***** EXTRACTED RECORDS *****

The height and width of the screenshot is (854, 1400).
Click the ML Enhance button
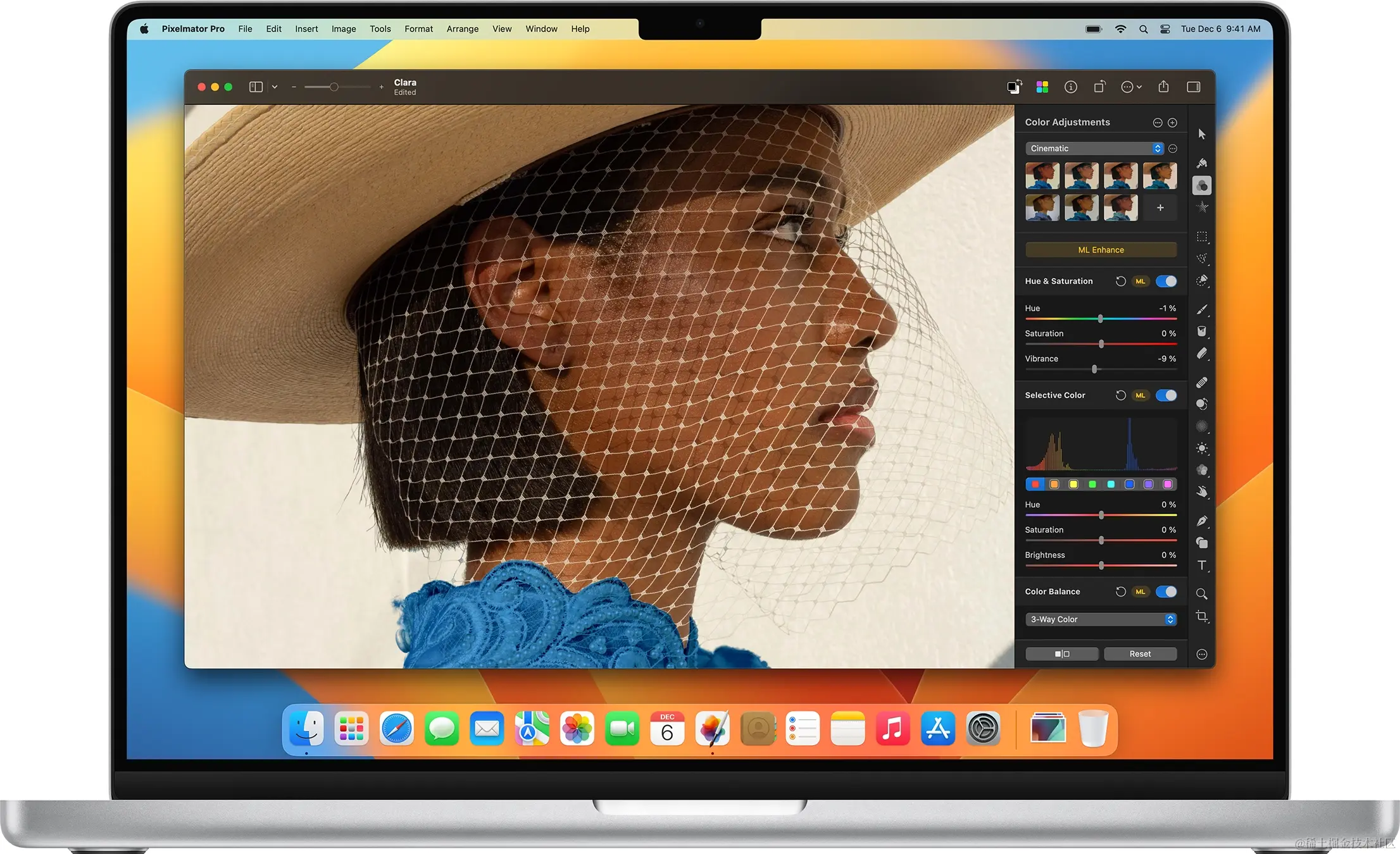tap(1101, 250)
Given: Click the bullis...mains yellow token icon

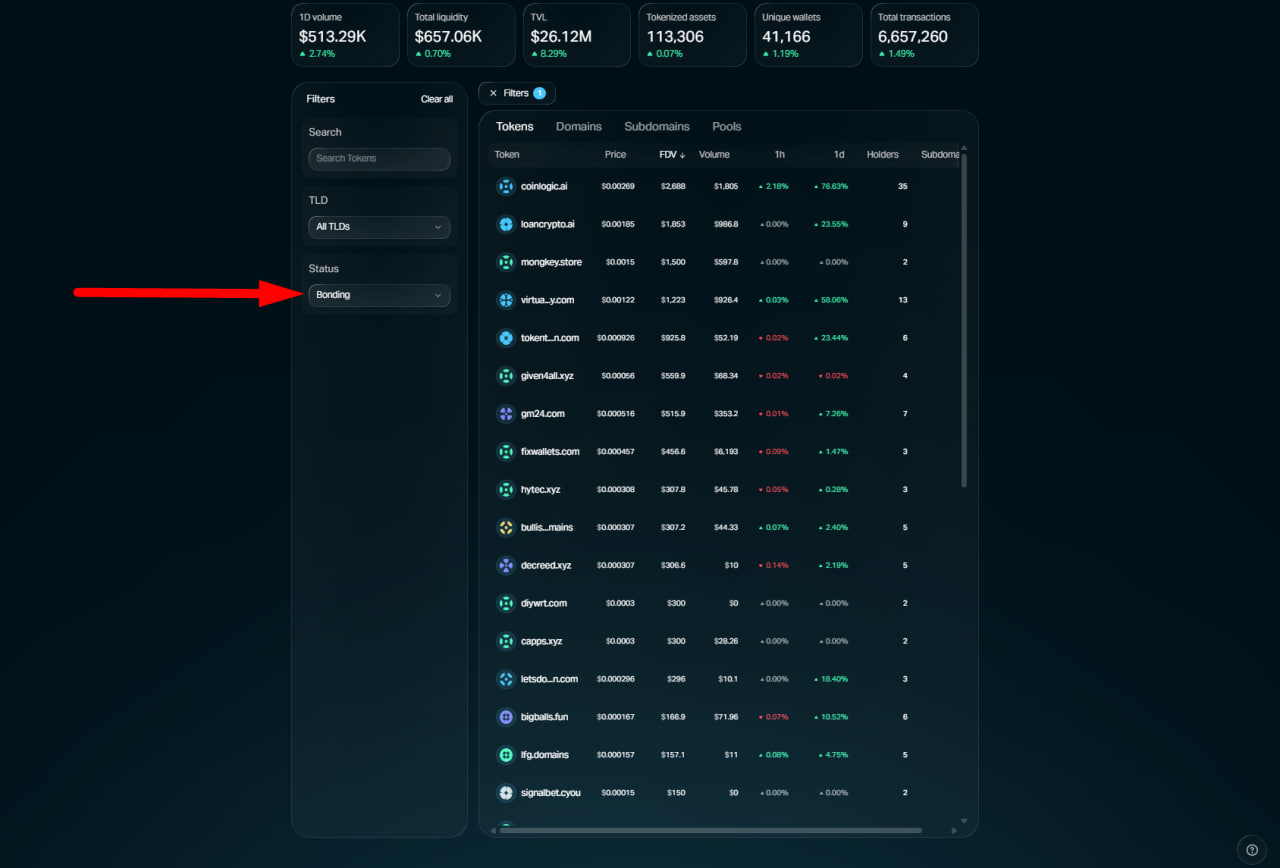Looking at the screenshot, I should pyautogui.click(x=505, y=527).
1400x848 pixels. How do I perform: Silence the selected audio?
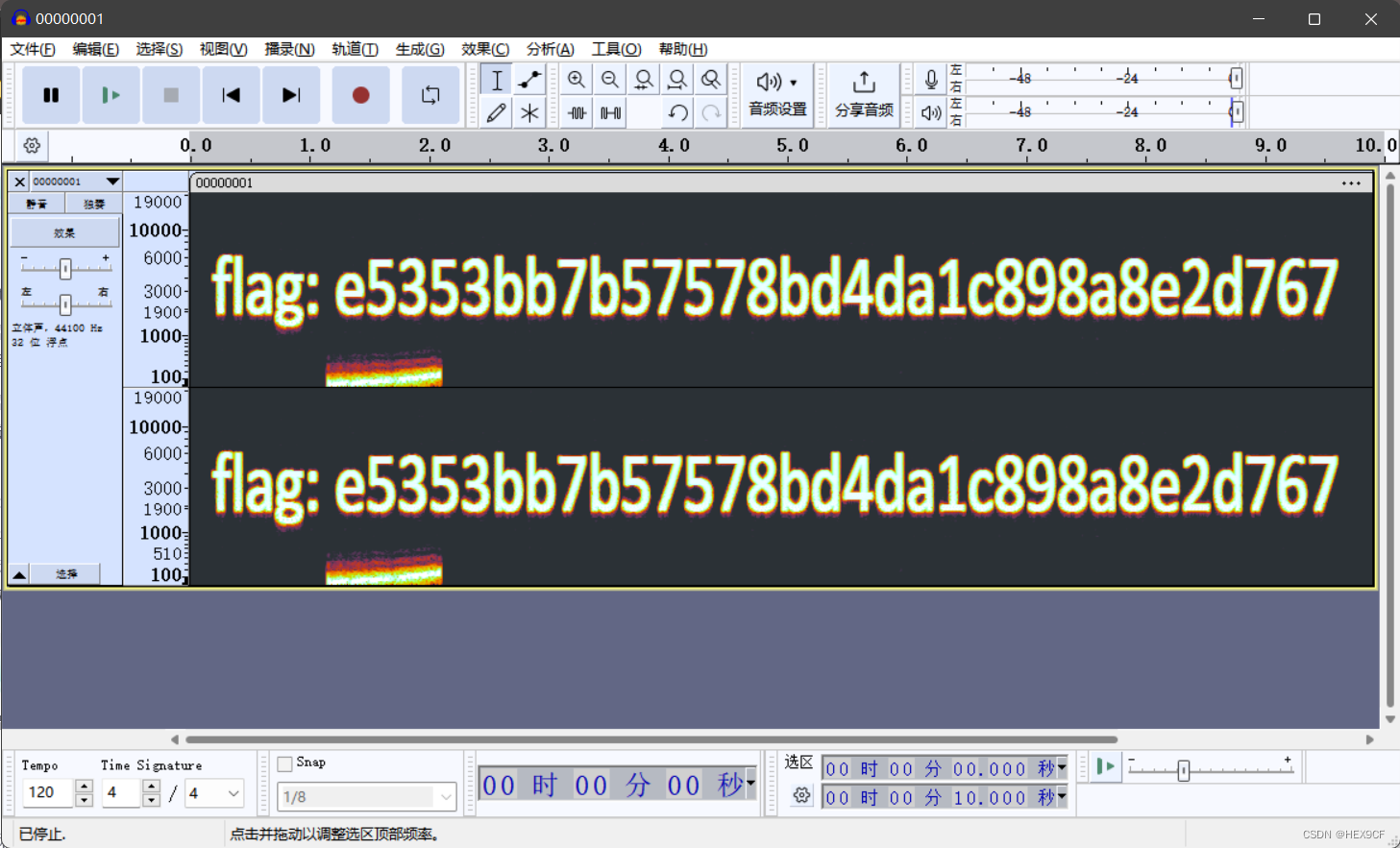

*****

Return the lines above verbatim, without the pictures.

WRITTEN SOLUTION ->
The height and width of the screenshot is (854, 1400).
Click the ML Enhance button
tap(1101, 250)
Given: Click the bullis...mains yellow token icon

Looking at the screenshot, I should pyautogui.click(x=505, y=527).
1400x848 pixels. How do I perform: Silence the selected audio?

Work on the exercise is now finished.